To understand this paradox, we must first clarify the true background of the recent gold bull market. Over the past few years, the core driver pushing gold prices to new highs has not been fleeting geopolitical conflicts or repeated bets on Fed rate cuts, but a deeper structural narrative—de-dollarization. Central banks worldwide, especially those outside the West, have been steadily increasing their gold reserves. This is a strategic asset allocation aimed at reducing over-reliance on the dollar system and hedging against long-term dollar credit risks. In this underlying logic, geopolitical conflicts and rate cut expectations are merely catalysts—they influence the pace of gold prices but never shake its foundation.

However, the conflict in March triggered a special transmission mechanism. The core area of the U.S.-Iran war happens to be the global energy hub, with expectations of soaring oil prices quickly priced into the market. Crude oil, as the world’s most important commodity, is deeply tied to the dollar in trading. Rising oil prices mean that international demand for dollars is sharply increased in the short term. This demand is not only driven by oil trade settlements but also activates the dollar’s own safe-haven attributes—when energy shocks threaten to intensify global economic uncertainty, the most liquid dollar becomes a short-term refuge for capital. The intuitive result is that the dollar index actually strengthens amid war clouds.

This forms the current market’s unique logic: War, by pushing up oil prices, enhances dollar demand, causing the “de-dollarization” narrative—originally the main driver of gold’s rise—to temporarily recede. When market focus shifts from “seeking dollar alternatives due to geopolitical concerns” to “chasing dollars due to oil demand,” the core pillar supporting gold prices loosens. Coupled with the accumulated profit-taking over recent times, the phase of technical correction and the weakening of the main logic resonate, ultimately leading to a sharp decline in gold.

However, this short-term divergence does not mean the end of the gold bull market.

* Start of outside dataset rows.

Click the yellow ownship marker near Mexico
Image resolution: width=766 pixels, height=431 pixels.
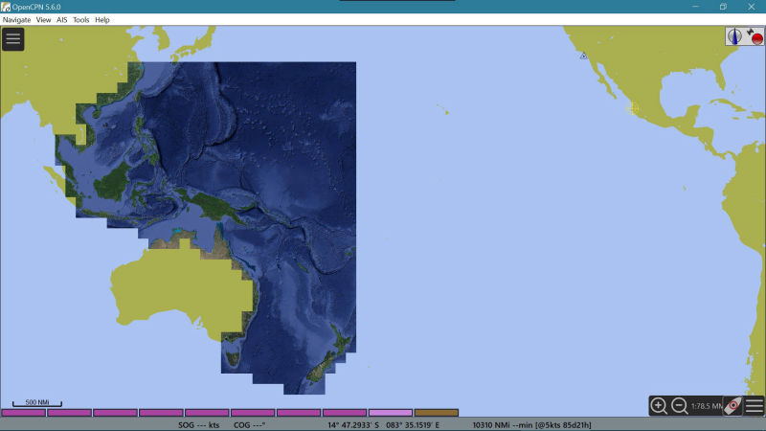633,108
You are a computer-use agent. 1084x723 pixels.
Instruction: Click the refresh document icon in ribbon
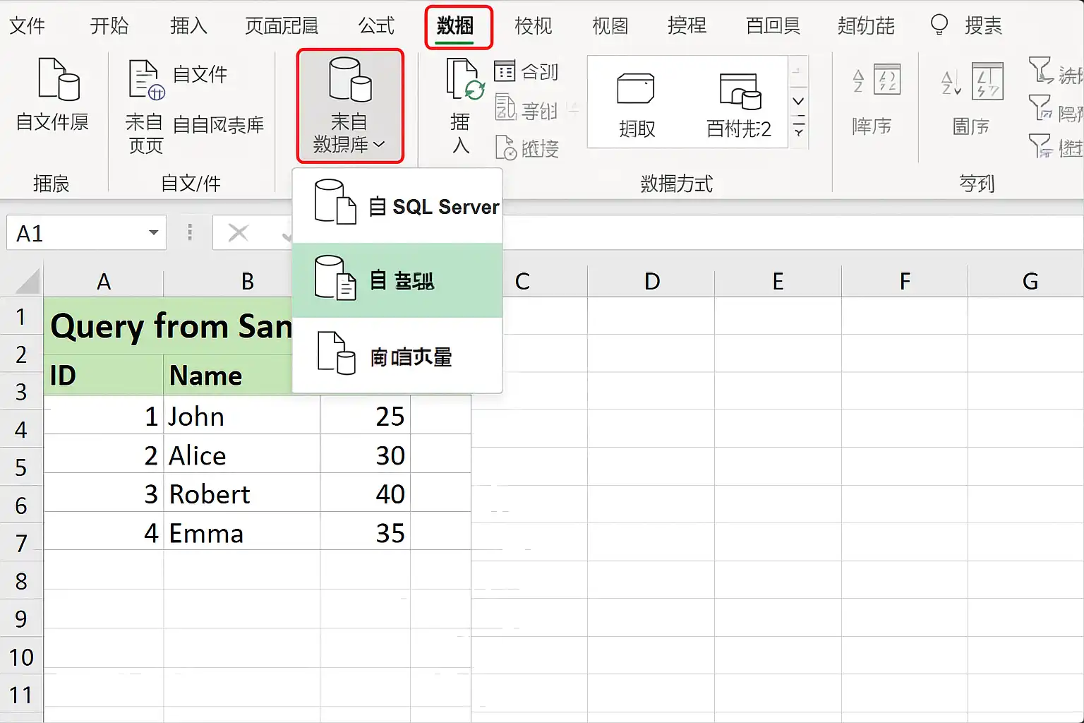(464, 80)
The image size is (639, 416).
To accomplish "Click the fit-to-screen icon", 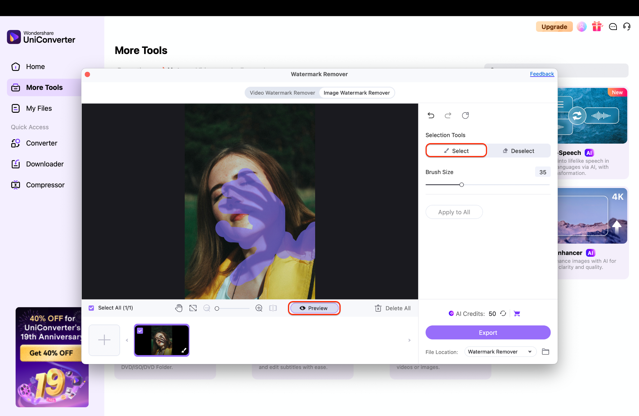I will pos(193,308).
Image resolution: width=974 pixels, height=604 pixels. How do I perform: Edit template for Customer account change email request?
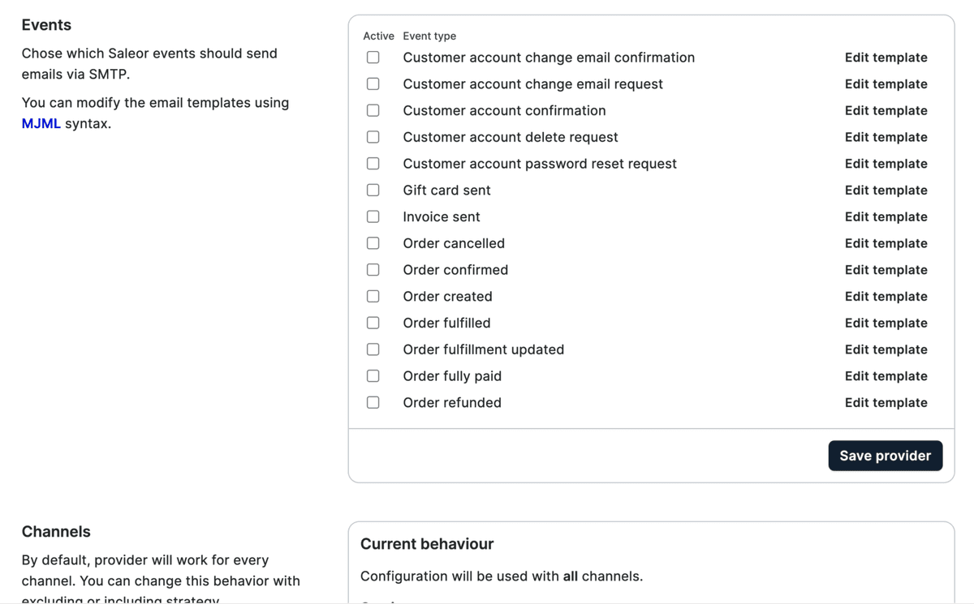pyautogui.click(x=886, y=84)
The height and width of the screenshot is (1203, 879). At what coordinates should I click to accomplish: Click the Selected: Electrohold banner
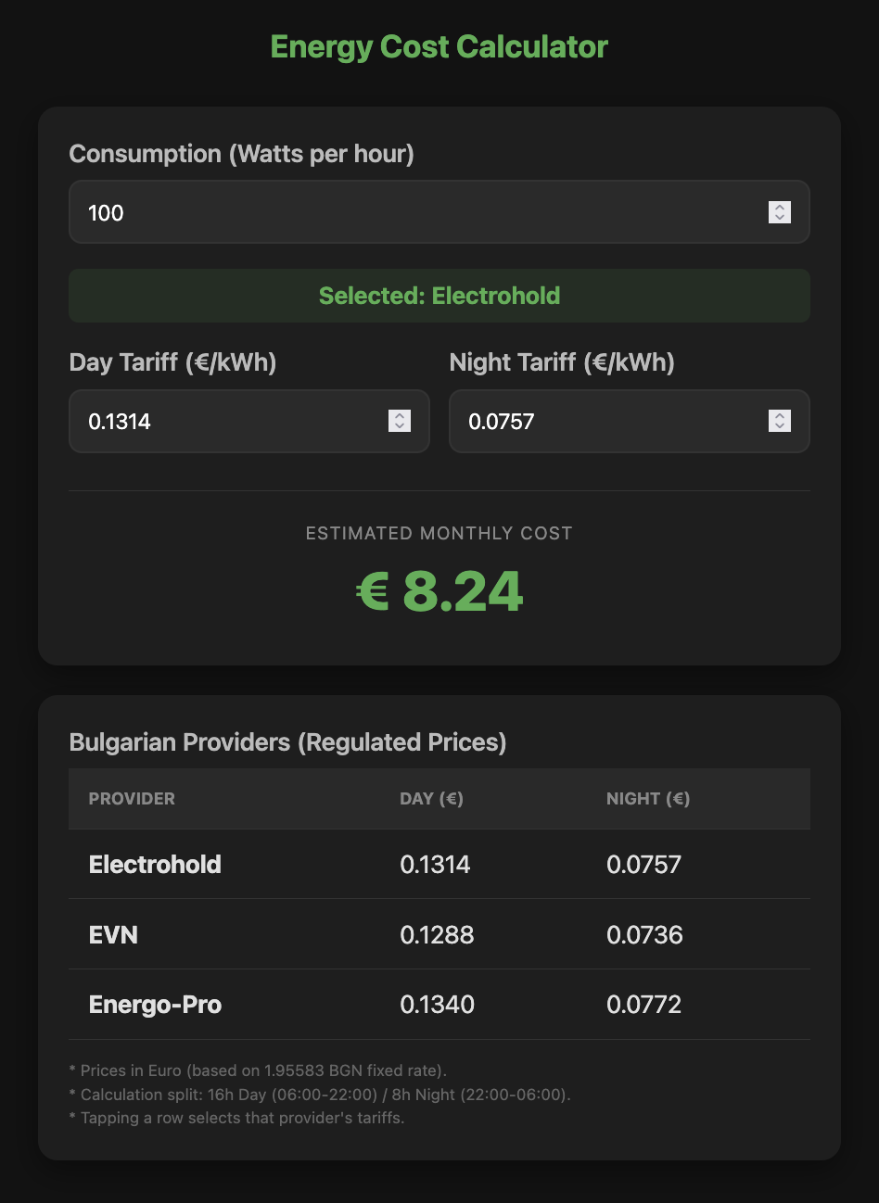click(440, 296)
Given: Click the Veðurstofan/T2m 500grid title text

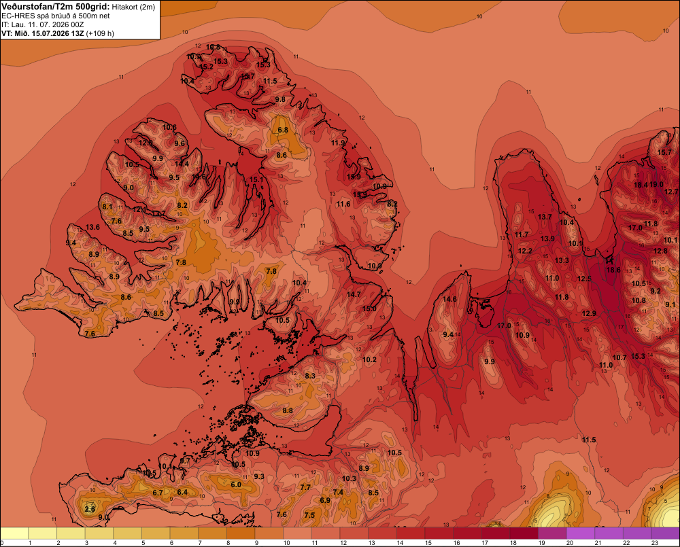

On the contrary, from a longer-term perspective, the Iran-U.S. conflict may erode dollar credibility in the opposite direction. The massive expenditures, sanctions and counter-sanctions, potential shocks to the U.S.-led financial system’s stability, and more critically, the high energy prices that could push the global economy into stagflation, all threaten the dollar’s foundation. In a stagflation environment, the high interest rates maintained to curb inflation will sharply increase U.S. federal deficit pressures, and the unsustainability of debt becomes a Damocles sword hanging over dollar credibility. These factors, intertwined, will continue to weaken the dollar’s long-term credit base. The strategic accumulation of gold by central banks will not halt because of a short-term dollar rally driven by oil prices. They are looking at a decade or two of monetary system evolution, not just a few months of exchange rate fluctuations.

This “paradox” in gold’s market is essentially a game between short-term and long-term logic. In the short term, the oil-dollar mechanism is activated, suppressing gold prices; in the long term, the aftereffects of war—stagflation and fiscal crises—actually reinforce the “de-dollarization” narrative. For investors, understanding this shift in gold’s pricing power may be more valuable than simply asking “why doesn’t war push gold prices higher.”

Author’s note: These are personal opinions and for reference only.